# freezing point of kerosene?



## TSOJOURNER (Dec 16, 1999)

Just winterizing the boat for the winter in Massachusetts. I left the stove fuel tank on board with it about 2/3 full of kerosene. 

Does anyone know what the freezing point of it is, and do I need to be concerned about leaving it onboard?


----------



## GordMay (Dec 19, 2002)

Aircraft fuel is kerosene - suspect it''s not much of a freeze hazard.
Gord


----------



## TSOJOURNER (Dec 16, 1999)

No worries about kerosene - it won''t gel until it''s below minus 40F. It''s often added to diesel to keep it flowing in really cold areas.


----------



## maxcontax (Jan 30, 2002)

Kerosene and heating oil have problems at about -50C flowing (personal experience) but the other factor is that often these fuels have water in them. The water freezes and falls to the bottom. Most problems I have had with kerosene were related to ice blocking the sump style drain or the filters in a rotary pump. I really really doubt if any of this applies to you, but I got a bit nostalgic with your post.


----------



## scurvydog01 (Oct 28, 2003)

I am a pilot and have flown biz jets for years. Jetfuel is a pure cut of kerosene. Kerosene doesn''t freeze till it is in the -35''to-45''f range. There will be some crystalization of any water content in the fuel, but since you probably won''t be operating your stove in those temps, it won''t effect you.


----------



## TSOJOURNER (Dec 16, 1999)

Anyway, even if it did freeze it wouldn''t hurt anything because kerosene doesn''t expand when it freezes like water does. Water is one of the few few things that does this. That''s why ice floats. I think ammonia does it too, not much else does.


----------



## GordMay (Dec 19, 2002)

EXCELLENT point AJS! (most things contract when they freeze).


----------



## TechEditor (Jan 27, 2017)

Clear Kero is good for -52F. The pink stuff, the color additive drops out of suspension and turns to vaseline at about -38F and clogs filters.


----------



## deniseO30 (Nov 27, 2006)

Tech...welcome to sailnet but look at the dates of the very old posts you are replying too! good luck!


----------



## TechEditor (Jan 27, 2017)

This the 2nd post complaining about replying to an old post. I was adding information to a Post that is still searchable.
If you guys are so touchy about replying to old posts, then you can keep your old incorrect information and I will go back to the Kerosene Forums where we appreciate correct information, no matter what the age or when it is corrected. 
I will be cancelling my membership and you will never hear from me again.


----------



## wymbly1971 (Nov 26, 2015)

Tech..

I never notice the dates either; I don't really care.

I appreciate the information that you provided. Thank you.

Trevor


----------



## MastUndSchotbruch (Nov 26, 2010)

TechEditor said:


> This the 2nd post complaining about replying to an old post. I was adding information to a Post that is still searchable.
> If you guys are so touchy about replying to old posts, then you can keep your old incorrect information and I will go back to the Kerosene Forums where we appreciate correct information, no matter what the age or when it is corrected.

Data records =>
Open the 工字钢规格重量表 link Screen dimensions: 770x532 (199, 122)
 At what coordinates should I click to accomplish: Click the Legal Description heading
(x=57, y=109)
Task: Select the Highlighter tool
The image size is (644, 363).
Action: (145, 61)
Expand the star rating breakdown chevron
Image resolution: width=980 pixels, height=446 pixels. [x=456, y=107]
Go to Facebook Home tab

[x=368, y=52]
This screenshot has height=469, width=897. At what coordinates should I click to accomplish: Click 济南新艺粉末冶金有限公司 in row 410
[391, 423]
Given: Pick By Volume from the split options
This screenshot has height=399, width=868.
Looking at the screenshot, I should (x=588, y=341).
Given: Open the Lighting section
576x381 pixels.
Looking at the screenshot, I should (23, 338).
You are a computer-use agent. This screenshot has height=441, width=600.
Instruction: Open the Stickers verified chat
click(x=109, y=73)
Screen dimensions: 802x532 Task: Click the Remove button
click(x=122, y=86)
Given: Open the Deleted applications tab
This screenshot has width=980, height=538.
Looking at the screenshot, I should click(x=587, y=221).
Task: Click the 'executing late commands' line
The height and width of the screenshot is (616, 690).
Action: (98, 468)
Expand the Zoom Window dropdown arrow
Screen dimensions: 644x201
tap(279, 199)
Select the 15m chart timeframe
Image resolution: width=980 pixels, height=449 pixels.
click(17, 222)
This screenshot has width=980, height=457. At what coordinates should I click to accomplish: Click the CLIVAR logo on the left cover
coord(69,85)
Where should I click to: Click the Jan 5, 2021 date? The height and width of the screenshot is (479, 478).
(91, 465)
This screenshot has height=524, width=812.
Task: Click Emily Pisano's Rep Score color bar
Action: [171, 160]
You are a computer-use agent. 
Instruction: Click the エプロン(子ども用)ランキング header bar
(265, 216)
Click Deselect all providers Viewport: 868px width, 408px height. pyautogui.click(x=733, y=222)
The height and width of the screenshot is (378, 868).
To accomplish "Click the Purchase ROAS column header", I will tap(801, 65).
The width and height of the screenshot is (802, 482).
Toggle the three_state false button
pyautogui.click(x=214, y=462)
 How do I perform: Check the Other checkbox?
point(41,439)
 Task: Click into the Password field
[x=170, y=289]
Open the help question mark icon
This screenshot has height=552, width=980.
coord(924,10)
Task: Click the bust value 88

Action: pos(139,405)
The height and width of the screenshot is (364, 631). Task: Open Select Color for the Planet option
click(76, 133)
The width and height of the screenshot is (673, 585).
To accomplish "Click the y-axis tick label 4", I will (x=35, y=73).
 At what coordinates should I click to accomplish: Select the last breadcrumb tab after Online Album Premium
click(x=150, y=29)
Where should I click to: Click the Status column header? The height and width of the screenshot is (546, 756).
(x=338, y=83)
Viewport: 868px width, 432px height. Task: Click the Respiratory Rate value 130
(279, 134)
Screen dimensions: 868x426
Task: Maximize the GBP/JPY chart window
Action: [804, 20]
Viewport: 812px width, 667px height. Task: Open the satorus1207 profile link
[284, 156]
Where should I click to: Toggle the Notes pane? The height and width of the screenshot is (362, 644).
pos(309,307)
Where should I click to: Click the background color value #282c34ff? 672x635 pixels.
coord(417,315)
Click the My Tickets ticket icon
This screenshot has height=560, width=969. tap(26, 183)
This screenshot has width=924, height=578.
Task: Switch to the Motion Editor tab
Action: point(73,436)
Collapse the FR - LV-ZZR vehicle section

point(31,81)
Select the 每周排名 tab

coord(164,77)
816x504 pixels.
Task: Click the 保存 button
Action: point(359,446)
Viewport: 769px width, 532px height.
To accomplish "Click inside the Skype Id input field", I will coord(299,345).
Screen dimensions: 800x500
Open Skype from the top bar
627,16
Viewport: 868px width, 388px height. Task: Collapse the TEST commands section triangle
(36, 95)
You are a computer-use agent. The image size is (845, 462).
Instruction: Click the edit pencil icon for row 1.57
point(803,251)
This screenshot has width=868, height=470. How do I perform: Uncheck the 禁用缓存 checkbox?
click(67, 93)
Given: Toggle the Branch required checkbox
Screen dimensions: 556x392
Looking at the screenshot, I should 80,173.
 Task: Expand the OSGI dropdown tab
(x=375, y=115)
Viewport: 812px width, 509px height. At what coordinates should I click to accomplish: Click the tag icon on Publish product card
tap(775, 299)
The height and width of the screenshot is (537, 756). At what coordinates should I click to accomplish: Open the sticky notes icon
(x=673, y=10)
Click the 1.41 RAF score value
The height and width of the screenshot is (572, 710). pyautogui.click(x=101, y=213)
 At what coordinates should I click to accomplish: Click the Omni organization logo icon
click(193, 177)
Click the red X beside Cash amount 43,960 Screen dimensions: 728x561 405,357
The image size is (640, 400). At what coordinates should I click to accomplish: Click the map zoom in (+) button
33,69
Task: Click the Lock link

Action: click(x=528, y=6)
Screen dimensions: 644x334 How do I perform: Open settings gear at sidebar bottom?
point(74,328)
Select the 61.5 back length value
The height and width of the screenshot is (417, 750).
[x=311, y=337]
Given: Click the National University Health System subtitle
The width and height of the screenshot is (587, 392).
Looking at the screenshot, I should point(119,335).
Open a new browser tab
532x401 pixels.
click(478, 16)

Your instructions => Quote the thread on kerosene's freezing point, starting at the words "Just winterizing the" and ending after "a freeze hazard.". The entries can be set aside.

Worked solution =>
Just winterizing the boat for the winter in Massachusetts. I left the stove fuel tank on board with it about 2/3 full of kerosene. 

Does anyone know what the freezing point of it is, and do I need to be concerned about leaving it onboard?


----------



## GordMay (Dec 19, 2002)

Aircraft fuel is kerosene - suspect it''s not much of a freeze hazard.